Noter la boucle d’oreille que n’ont pas les personnages précédents. Musée de Lopburi. Reproduit de E. Moore et al., Ancient Capitals of Thailand, Bangkok 1996, autorisation River Books Press.

7 Les donateurs des reliefs de Ku Bua seraient-il eux aussi des Persans ? Un texte chinois, le Manshu, compilé vers 860, signale qu’en un lieu qu’il nomme Tayinkong, inconnu par ailleurs mais qu’on s’accorde à situer dans le golfe du Siam, les marchands de la Perse, de l’Inde, de Java et de Bornéo se retrouvent pour trafiquer l’or, les pierres précieuses et le musc27. Cependant deux considérations me font apparaître une identification persane, sinon comme impossible, du moins comme très improbable.

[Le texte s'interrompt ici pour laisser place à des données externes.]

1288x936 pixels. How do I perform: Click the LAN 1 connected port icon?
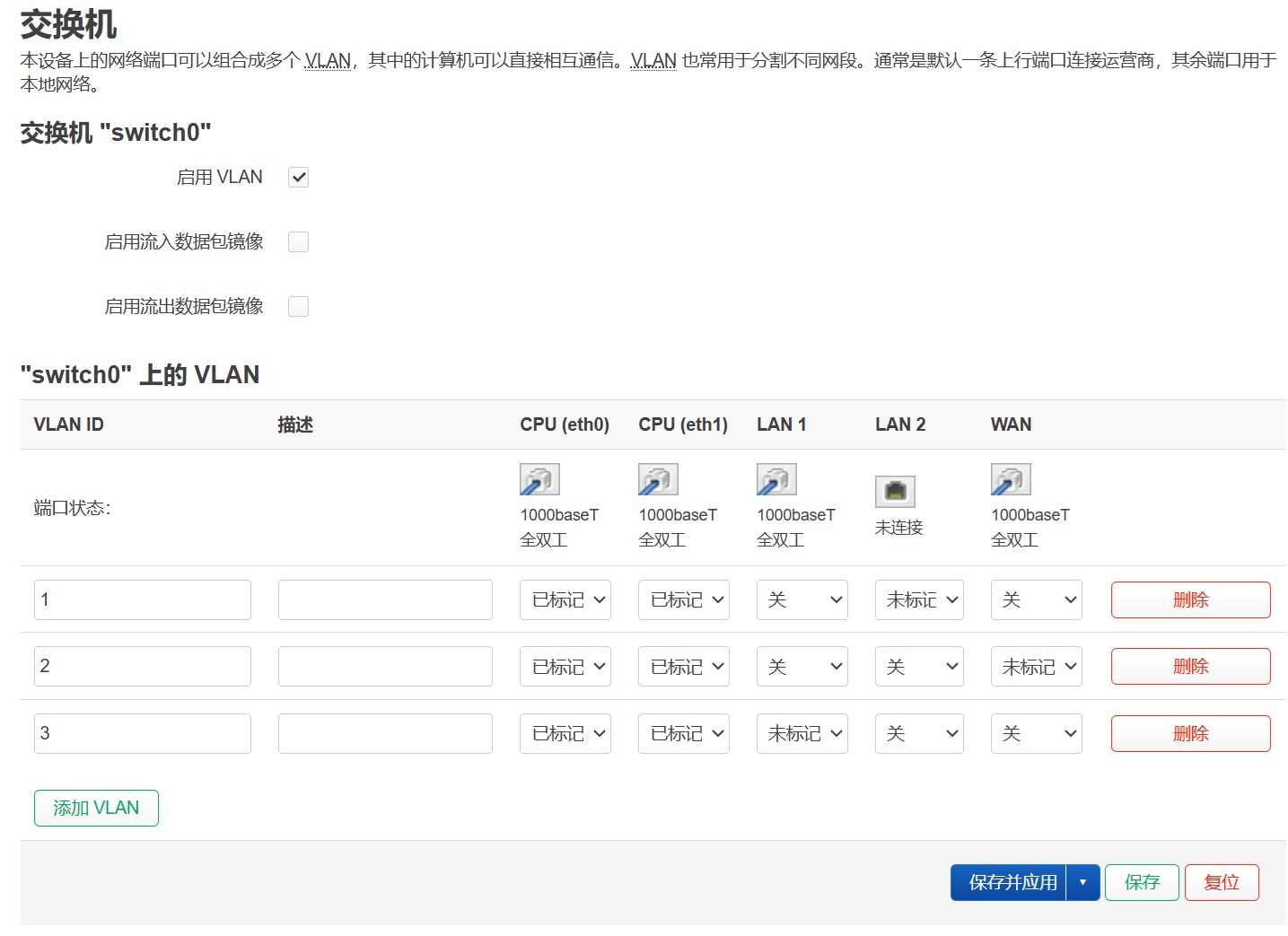point(776,480)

8 La première est que les personnages de Ku Bua adorent le Bouddha. Il est invraisemblable que des marchands sassanides, dont l’activité était contrôlée par leur administration, se soient fait représenter servant un culte étranger radicalement rejeté par l’Eglise zoroastrienne. Les rares contre-exemples qu’on pourrait être tenté d’alléguer ne résistent pas selon moi à l’examen : 9 - En 530-531, une pseudo-ambassade sassanide sans doute arrivée par la mer présente à la cour des Liang (en Chine du Sud) une dent du Bouddha28, vraisemblablement pseudo elle aussi. Rien n’oblige à penser que les auteurs de cette aimable supercherie adhéraient eux-mêmes au bouddhisme. 10 - En 717, Vajrabodhi est dit avoir converti à la Loi les « marchands persans » de trente- cinq navires venus charger à Ceylan des pierres précieuses et avec lesquels il s’embarque vers Palembang29. Le conte est trop édifiant pour qu’on puisse le croire à la lettre (tous les navires font ensuite naufrage à l’exception de celui qui conduit Vajrabodhi...), et de toute manière on sait que les « navires persans » étaient surtout servis par des équipages tamouls et malais.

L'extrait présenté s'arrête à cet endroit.